FOOTNOTES:
[37] [Don Pedro Calderon della Barca appears to have been born at Madrid, of a good family, in 1601. Like Lope de Vega, his contemporary, he signalised his dramatic genius at a very early date, producing his "Carro del Cielo" at the age of thirteen. He devoted the better part of his life to the military profession, but afterwards took holy orders, and became a canon of Toledo. He is supposed to have died in 1681. His plays were printed at Madrid between 1683 and 1691, in 9 vols. 4o; but the best edition, according to Brunet, is that published at Madrid, 1760-63, 11 vols. 4o. Some of Calderon's dramas were never printed, and have perished.]
[PROLOGUE.]
SPOKEN BY MR BETTERTON.[38]
If we could hit on't, gallants, there are due
Certain respects from writers and from you:
Which, well observ'd, would celebrate this age,
And both support and vindicate the stage.
If there were only candour on your part,
And on the poets', judgment, fancy, art;
If they remember that their audience
Are persons of the most exalted sense;
And you consider well the just respect
Due to their poems, when they are correct;
Our two houses then may have the fate
To help to form the manners of the state:
For there are crimes arraign'd a' th' poets' bar,
Which cannot be redress'd at Westminster.
Our ancient bards their morals did dispense
In numbers, to insinuate the sense,
Knowing that harmony affects the soul,
And who our passions charm, our wills control.

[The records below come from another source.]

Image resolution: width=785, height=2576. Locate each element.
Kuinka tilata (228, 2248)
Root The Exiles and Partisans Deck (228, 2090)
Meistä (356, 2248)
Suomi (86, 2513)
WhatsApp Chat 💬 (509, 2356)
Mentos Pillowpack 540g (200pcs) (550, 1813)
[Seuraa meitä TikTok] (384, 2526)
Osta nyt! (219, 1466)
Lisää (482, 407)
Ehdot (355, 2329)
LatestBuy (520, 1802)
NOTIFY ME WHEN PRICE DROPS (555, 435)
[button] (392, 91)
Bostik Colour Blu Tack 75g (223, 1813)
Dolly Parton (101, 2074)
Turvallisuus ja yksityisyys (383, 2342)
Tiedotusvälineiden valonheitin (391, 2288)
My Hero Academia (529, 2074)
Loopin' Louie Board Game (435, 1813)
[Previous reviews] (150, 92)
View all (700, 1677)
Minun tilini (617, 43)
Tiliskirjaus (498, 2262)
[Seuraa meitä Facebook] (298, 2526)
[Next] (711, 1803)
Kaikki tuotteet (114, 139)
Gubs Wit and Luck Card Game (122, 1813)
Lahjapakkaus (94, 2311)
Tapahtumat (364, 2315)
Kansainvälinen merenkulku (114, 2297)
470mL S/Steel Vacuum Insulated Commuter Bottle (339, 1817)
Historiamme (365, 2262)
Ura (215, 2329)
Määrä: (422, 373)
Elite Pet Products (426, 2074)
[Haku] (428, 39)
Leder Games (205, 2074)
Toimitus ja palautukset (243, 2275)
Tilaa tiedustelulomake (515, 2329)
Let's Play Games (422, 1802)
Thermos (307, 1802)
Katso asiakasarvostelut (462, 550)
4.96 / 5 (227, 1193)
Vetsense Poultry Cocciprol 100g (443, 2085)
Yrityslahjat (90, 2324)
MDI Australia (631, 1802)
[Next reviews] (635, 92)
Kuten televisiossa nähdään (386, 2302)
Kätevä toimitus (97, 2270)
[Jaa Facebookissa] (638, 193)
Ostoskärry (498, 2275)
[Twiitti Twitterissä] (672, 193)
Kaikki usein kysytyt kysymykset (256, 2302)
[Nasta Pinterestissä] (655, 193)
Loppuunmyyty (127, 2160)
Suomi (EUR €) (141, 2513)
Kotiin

This our well-meaning author had in view,
And, though but faintly executed, you
Indulg'd th' attempt with such benevolence,
That he has been uneasy ever since;
For though his vanity you gratified,
The obligation did provoke his pride.
But he has now compounded with ambition
For that more solid greatness, self-fruition;
And, going to embrace a civil death,
He's loth to die indebted to your breath.
Therefore he would be even w' you, but wants force;
The stream will rise no higher than the source.
And they, who treat such judges, should excel;
Here 'tis to do ill, to do only well.
He has, as other writers have, good-will,
And only wants (like those) nature and skill;
But, since he cannot reach the envied height,
H' has cast some grains in this to mend the weight;
And, being to part w' you, prays you to accept
This revived piece as legacy or debt.
FOOTNOTES:
[38] This prologue first appeared in the edition of 1671, after the revival of the play.—Collier.